Objective: To compare the performance of frequentist and Bayesian generalized additive models (GAMs) in terms of accuracy and precision for assessing the association between daily exposure to fine particles and respiratory mortality using simulated data based on a real time-series study. Methods : In our study, we examined the estimates from a fully Bayesian GAM using simulated data based on a genuine time-series study on fine particles with a diameter of 2.5 μm or less (PM 2.5 ) and respiratory deaths conducted in Shanghai, China. The simulation was performed by multiplying the observed daily death with a random error. The underlying priors for Bayesian analysis are estimated using the real world time-series data. We also examined the sensitivity of Bayesian GAM to the choice of priors and to true parameter. Results : The frequentist GAM and Bayesian GAM show similar means and variances of the estimates of the parameters of interest. However, the estimates from Bayesian GAM show relatively more fluctuation, which to some extent reflects the uncertainty inherent in Bayesian estimation. Conclusions : Although computationally intensive, Bayesian GAM would be a better solution to avoid potentially over-confident inferences.
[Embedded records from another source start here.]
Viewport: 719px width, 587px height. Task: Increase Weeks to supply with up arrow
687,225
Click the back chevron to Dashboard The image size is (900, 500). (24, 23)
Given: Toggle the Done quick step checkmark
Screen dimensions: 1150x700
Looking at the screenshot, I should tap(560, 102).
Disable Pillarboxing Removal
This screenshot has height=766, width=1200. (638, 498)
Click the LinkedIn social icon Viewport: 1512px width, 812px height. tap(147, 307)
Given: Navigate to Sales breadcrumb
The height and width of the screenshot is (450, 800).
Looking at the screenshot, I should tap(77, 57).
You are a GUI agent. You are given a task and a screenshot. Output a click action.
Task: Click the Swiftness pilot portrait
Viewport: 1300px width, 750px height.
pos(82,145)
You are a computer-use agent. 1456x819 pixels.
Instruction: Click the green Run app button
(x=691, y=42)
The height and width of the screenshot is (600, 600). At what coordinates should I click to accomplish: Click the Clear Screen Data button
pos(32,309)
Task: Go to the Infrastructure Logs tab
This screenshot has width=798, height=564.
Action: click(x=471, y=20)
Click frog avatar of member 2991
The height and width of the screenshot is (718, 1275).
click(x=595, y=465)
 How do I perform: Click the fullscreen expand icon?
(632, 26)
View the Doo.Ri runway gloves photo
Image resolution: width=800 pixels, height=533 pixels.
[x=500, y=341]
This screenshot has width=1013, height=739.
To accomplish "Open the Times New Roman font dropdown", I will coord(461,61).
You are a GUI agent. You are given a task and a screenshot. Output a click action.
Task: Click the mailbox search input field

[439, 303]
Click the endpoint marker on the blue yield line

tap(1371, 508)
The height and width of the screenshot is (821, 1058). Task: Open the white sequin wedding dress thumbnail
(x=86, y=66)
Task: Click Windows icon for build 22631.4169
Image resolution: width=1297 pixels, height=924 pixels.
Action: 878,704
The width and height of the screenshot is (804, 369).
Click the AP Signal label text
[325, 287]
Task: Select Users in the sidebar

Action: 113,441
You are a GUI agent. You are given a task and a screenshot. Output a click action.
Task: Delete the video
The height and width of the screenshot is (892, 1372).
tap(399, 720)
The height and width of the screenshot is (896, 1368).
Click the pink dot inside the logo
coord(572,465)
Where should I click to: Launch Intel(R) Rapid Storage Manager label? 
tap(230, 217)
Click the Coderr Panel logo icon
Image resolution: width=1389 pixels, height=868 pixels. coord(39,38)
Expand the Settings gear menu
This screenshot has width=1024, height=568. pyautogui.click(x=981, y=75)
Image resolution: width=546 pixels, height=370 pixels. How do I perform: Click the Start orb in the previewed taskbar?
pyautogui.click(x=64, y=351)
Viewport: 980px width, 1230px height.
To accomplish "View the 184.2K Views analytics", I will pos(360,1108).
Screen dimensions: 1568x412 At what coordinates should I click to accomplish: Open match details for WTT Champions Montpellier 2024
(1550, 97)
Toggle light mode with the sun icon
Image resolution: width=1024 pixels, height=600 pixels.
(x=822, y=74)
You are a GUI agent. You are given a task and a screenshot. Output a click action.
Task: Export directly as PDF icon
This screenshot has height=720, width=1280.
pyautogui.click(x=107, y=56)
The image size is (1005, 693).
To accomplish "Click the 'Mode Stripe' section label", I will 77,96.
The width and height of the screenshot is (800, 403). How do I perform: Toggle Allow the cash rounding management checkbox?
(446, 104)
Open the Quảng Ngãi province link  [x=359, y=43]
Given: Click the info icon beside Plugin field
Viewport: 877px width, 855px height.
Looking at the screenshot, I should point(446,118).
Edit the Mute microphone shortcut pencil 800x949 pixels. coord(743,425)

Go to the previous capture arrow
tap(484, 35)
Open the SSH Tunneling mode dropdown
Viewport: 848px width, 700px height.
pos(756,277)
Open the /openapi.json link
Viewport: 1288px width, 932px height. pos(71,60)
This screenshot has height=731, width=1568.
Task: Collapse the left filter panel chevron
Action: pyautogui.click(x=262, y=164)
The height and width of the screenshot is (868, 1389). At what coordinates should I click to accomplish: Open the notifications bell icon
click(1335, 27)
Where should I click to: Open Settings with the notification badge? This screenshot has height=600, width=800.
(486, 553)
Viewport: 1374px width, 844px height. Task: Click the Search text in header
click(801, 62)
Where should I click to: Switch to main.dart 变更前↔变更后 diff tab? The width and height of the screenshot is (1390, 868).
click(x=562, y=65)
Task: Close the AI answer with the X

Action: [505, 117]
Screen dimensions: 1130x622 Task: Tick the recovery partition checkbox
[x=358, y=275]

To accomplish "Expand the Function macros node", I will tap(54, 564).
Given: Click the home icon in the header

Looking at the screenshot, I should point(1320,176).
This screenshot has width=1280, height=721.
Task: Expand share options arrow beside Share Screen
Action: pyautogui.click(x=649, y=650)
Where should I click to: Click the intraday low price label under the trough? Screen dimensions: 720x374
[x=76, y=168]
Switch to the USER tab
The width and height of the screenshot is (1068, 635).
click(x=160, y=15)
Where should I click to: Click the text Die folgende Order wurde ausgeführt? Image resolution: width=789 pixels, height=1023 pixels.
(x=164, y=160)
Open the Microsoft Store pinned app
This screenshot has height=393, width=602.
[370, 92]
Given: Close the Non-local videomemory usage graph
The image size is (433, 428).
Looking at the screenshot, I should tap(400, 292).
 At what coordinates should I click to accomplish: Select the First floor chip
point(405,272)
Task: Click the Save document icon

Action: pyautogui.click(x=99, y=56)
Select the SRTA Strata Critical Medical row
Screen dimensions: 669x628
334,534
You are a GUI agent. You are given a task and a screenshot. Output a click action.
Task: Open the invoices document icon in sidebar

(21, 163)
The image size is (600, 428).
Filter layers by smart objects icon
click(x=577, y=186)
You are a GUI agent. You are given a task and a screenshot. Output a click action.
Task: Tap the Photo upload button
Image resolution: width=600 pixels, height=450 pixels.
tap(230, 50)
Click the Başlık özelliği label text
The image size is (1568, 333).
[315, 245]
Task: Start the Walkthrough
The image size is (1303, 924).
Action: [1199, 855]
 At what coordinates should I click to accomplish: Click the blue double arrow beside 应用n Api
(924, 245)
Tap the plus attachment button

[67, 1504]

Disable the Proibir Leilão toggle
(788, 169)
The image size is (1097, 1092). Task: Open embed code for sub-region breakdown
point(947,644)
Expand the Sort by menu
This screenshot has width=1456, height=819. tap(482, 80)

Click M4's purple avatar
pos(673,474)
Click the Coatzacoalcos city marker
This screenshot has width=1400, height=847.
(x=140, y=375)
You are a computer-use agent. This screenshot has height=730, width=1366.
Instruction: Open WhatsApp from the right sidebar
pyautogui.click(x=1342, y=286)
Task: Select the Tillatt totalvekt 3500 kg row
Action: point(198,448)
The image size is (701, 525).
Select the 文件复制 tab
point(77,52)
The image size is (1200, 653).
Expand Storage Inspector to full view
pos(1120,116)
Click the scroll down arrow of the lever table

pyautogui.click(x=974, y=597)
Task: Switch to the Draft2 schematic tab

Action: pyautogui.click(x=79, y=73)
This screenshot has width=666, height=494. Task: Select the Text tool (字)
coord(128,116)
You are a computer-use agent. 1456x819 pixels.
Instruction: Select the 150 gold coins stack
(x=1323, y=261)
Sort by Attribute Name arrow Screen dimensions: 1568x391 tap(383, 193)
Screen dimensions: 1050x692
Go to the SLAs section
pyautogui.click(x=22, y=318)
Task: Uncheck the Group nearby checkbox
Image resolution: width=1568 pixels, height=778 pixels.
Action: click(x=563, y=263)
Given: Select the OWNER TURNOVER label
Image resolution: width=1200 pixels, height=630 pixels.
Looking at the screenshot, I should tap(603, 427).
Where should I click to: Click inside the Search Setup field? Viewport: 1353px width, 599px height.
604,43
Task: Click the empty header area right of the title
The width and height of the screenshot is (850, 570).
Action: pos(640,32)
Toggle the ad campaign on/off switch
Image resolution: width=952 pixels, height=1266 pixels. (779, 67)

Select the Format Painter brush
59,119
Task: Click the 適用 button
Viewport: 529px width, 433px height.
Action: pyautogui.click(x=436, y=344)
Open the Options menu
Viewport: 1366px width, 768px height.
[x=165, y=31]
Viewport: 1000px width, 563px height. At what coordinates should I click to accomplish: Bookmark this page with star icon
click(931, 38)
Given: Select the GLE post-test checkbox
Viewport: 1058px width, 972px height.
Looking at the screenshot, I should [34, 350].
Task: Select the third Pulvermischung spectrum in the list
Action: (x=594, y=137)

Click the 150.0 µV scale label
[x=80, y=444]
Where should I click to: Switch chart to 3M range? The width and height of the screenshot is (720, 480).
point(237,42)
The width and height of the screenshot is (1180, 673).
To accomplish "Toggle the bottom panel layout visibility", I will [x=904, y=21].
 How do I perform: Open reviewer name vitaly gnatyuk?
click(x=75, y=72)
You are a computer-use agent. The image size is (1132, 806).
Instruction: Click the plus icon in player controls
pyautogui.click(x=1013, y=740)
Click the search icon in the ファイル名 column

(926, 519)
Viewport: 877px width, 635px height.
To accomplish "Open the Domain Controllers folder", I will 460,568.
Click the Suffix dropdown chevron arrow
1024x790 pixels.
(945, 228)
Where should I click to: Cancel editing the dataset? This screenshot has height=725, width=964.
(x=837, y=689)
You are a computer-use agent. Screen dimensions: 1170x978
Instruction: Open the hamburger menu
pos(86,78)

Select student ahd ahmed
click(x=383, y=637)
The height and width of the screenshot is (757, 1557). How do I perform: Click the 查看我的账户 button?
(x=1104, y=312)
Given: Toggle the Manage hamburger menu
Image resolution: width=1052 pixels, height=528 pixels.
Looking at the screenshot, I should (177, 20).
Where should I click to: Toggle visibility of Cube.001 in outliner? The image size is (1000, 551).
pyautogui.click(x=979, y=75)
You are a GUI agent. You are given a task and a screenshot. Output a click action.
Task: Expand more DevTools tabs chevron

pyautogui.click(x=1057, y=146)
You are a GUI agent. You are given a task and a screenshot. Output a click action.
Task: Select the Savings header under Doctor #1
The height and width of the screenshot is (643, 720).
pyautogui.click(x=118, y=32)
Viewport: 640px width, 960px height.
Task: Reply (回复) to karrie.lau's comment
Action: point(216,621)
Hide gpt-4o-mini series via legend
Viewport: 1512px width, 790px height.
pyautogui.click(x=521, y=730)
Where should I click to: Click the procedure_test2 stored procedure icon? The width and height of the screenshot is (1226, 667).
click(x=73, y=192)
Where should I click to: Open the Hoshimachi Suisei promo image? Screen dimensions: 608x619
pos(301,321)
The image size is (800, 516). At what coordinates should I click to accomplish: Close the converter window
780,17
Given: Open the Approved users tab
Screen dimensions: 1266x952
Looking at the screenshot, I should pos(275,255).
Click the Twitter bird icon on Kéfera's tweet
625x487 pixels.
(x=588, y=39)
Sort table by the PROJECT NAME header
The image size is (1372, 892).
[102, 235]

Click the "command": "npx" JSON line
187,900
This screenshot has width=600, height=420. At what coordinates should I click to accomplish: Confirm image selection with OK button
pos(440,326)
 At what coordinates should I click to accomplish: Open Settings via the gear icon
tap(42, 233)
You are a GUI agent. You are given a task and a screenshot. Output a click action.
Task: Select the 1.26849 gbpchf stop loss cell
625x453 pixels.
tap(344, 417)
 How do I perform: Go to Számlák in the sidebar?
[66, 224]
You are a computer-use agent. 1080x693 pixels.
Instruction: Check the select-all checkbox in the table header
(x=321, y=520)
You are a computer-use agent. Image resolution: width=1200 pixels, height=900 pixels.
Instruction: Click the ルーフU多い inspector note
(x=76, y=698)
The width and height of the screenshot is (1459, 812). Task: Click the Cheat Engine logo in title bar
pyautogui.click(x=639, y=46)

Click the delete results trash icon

With the increasing computing power of computers and statistical packages available, fully Bayesian methods for decision making may become more widely applied in the future.

Suggested Citation

  • Xin Fang & Bo Fang & Chunfang Wang & Tian Xia & Matteo Bottai & Fang Fang & Yang Cao, 2019. "Comparison of Frequentist and Bayesian Generalized Additive Models for Assessing the Association between Daily Exposure to Fine Particles and Respiratory Mortality: A Simulation Study," IJERPH, MDPI, vol. 16(5), pages 1-20, March.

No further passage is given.